Just look at the scene in the last few hours as riot police moved in on tens of thousands of protesters in Istanbul's Taksim Square. Within minutes, the scene erupted into a volley of stun grenades, firecrackers, water cannons, and tear gas. It got so bad, CNN's Arwa Damon was overcome by gas as she was trying to report live.


ARWA DAMON, CNN SENIOR INTERNATIONAL CORRESPONDENT: We're right now in the very front of the park. You can see people trying to help us out because of the tear gas. The entire front part of the park right now has been cleared out because of the intensity of what was just fired in.


BANFIELD: We are just learning they have been tear gassed again. You saw peppermint being sprayed into Arwa's eyes. That was the CNN crew trying to help her so she could continue her live reporting. Make no mistake here, the protesters have been lobbing Molotov cocktails at armored vehicles that came in to break up all those crowds. But they were armed with little else, other than wooden boards that they were using as shields.

Our Arwa Damon is still live with us. Arwa, I just wanted to check in with you. Are you able to report? I know you have a gas mask? Are you able to speak right now?

DAMON: Yes. Yes, Ashleigh, actually, tear gas inside Gezi Park right now -- all around us, all of this just evolving in the last few minutes as riot police push their way forward, down the side street. In the park in that direction there is tear gas coming into the park itself. A lot of people really overcome by all of this, trying to deal with it. Cope with it.

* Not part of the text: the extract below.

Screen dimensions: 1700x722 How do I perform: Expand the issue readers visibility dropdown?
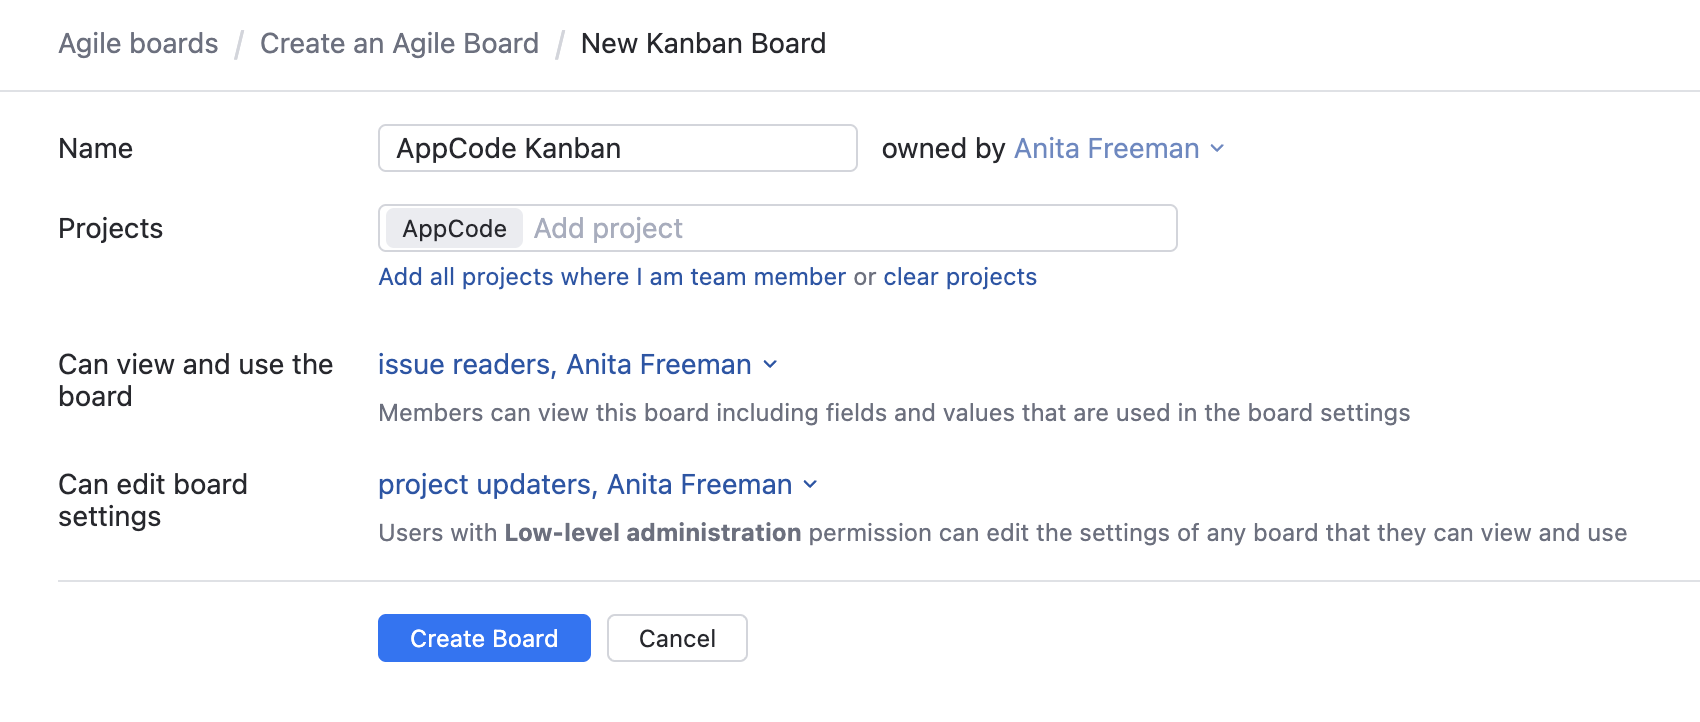[564, 365]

The situation certainly escalating especially in the last few minutes as riot police broke through the barricades on the side street and managed to move even further forward. The canisters landing in the tents and also in one of the -- one of the buildings here that is surrounded by glass itself, tear gas billowing right in front of where we are right now.

People incredibly angry the way that the riot police have acted. You are seeing this anger throughout the crowd and the riot police have used the tear gas continued to intensify. And they're really rallying around one another as well. You see a lot of them, pouring this white liquid into each other's eyes. That is actually used to ease the sting and burn.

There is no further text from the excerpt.